## begin PASSAGE TO READ

In some aspects, a sapphire surface layer is joined to an underlying ceramic structure by joining braze layer at any suitable temperature, including any of the temperatures disclosed herein, in a suitable environment. In some aspects, the environment is a nonoxygenated environment. In some aspects, the environment is free of oxygen. In some aspects, the environment is in the absence of oxygen. In some aspects, the environment is a vacuum. In some aspects, the environment is at a pressure lower than 1×10E-4 Torr. In some aspects, the environment is at a pressure lower than 1×10E-5 Torr. In some aspects, the environment is an argon (Ar) atmosphere. In some aspects, the environment is an atmosphere of other noble gasses. In some aspects, the environment is a hydrogen (H2) atmosphere.

In some aspects, a sapphire surface layer is joined to an underlying ceramic structure at any suitable temperature, including any of the temperatures disclosed herein, in a suitable environment, including any of the environments disclosed herein, by a braze layer. In some aspects, the braze layer is pure aluminum. In one embodiment, the braze layer is metallic aluminum of greater than 89% by weight. In some aspects, the braze layer has more than 89% aluminum by weight. In some aspects, the braze layer is metallic aluminum of greater than 99% by weight. In some aspects, the braze layer has more than 99% aluminum by weight.

## end PASSAGE TO READ
## begin EXTRACTED INFORMATION

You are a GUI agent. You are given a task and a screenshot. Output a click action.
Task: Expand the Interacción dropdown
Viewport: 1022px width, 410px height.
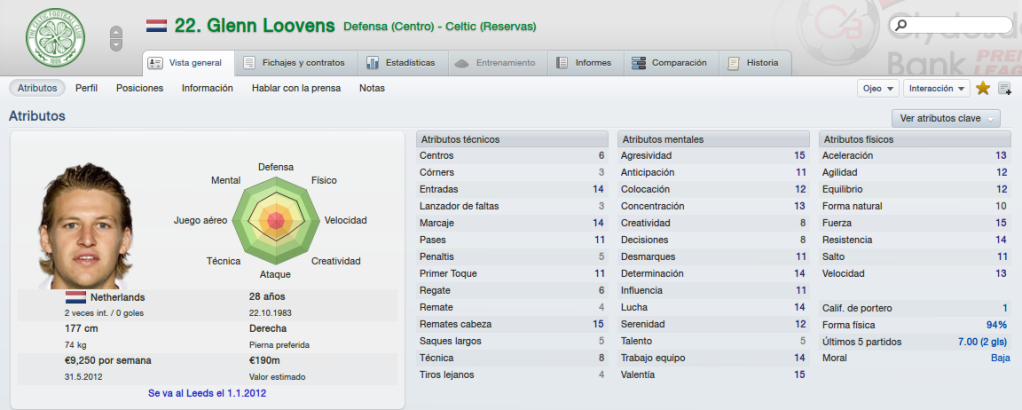pos(936,89)
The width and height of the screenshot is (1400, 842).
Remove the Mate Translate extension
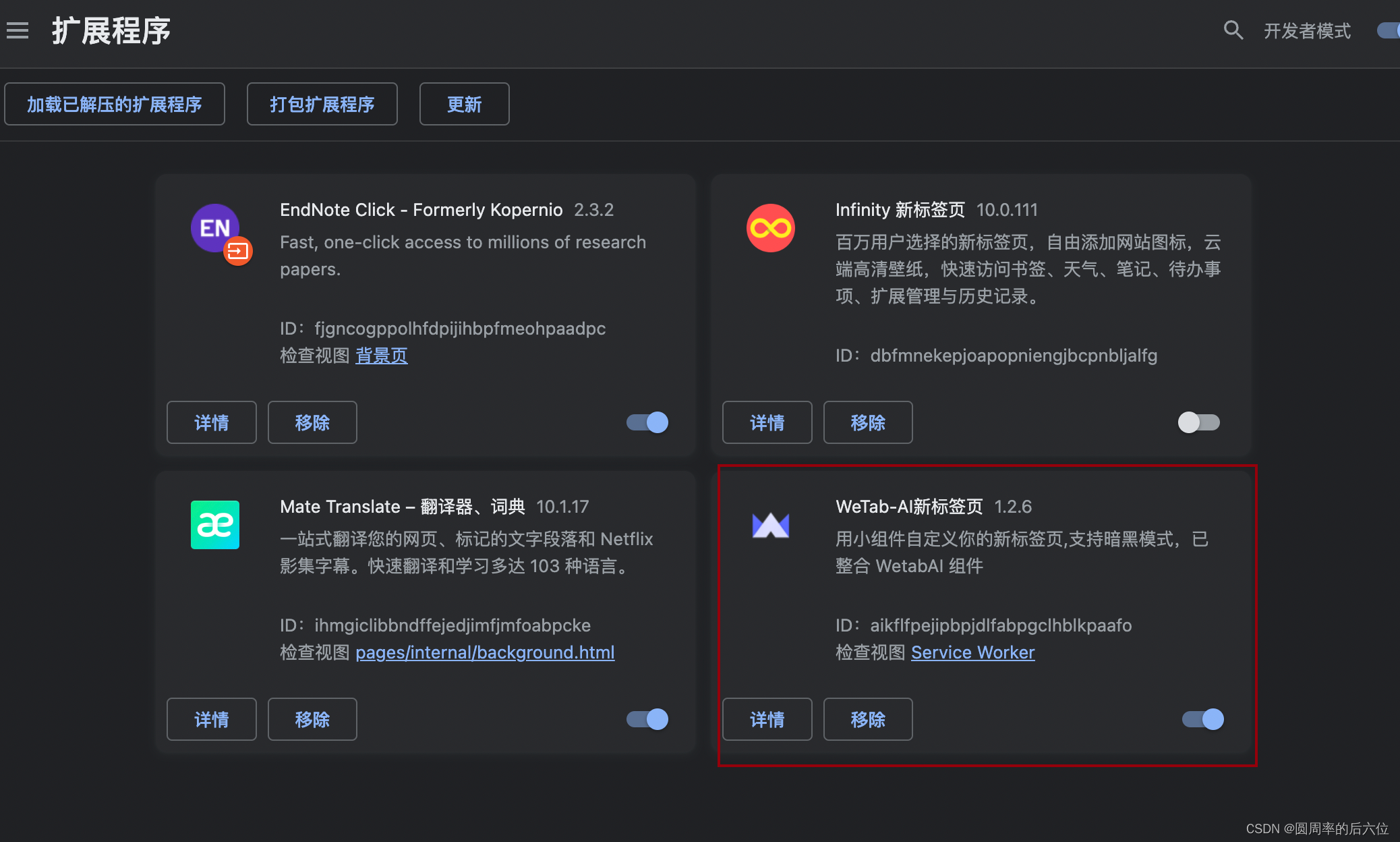312,719
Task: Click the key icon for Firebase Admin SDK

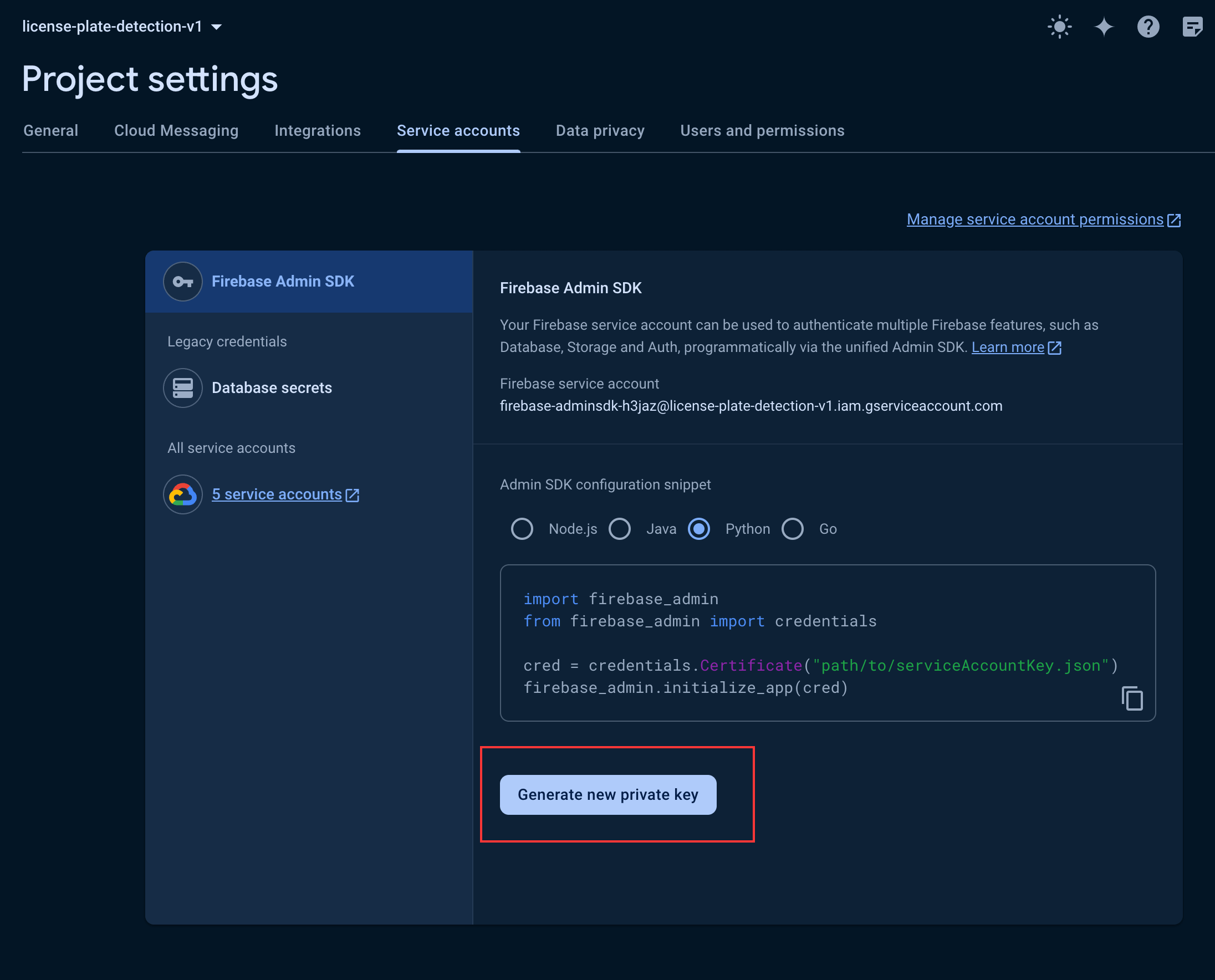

## end EXTRACTED INFORMATION

§ SHORT PROBLEM A: Please list each gas atmosphere that the passage on sapphire brazing names as a possible joining environment.
§ SHORT PROBLEM B: In the passage on sapphire brazing, what is the smaller of the two aluminum-by-weight thresholds given for the braze layer?

§ OUTPUT A:
Argon (Ar) atmosphere
Atmosphere of other noble gasses
Hydrogen (H2) atmosphere

§ OUTPUT B: Greater than 89% by weight.